▸ **REQUIREMENT**
All of the listing, from first line to last, should be output exactly; the pictures stay out.

** Opening DATA FOR ANALYSIS block **

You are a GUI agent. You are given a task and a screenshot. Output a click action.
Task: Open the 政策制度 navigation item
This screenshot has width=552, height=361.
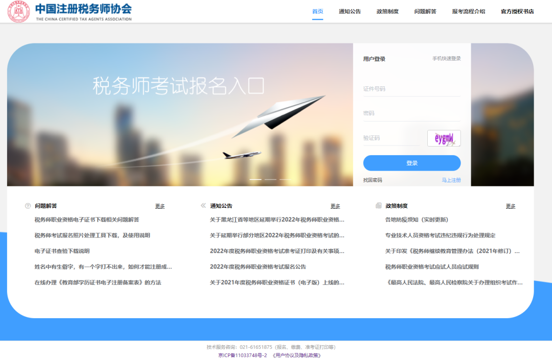388,10
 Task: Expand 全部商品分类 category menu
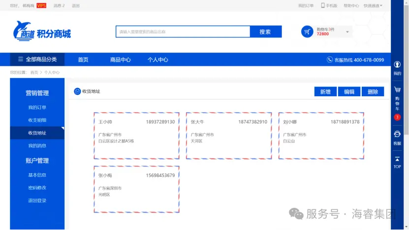pyautogui.click(x=37, y=59)
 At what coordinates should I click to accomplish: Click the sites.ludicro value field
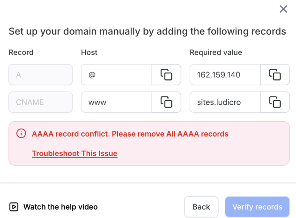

** Closing DATA FOR ANALYSIS block **

▸ **REPLY TO THE TASK**
You are a GUI agent. You are given a task and a screenshot. Output a click action.
Task: Open the 政策制度 navigation item
This screenshot has width=552, height=361.
388,10
 Task: Expand 全部商品分类 category menu
pyautogui.click(x=37, y=59)
 At what coordinates should I click to accomplish: Click the sites.ludicro value field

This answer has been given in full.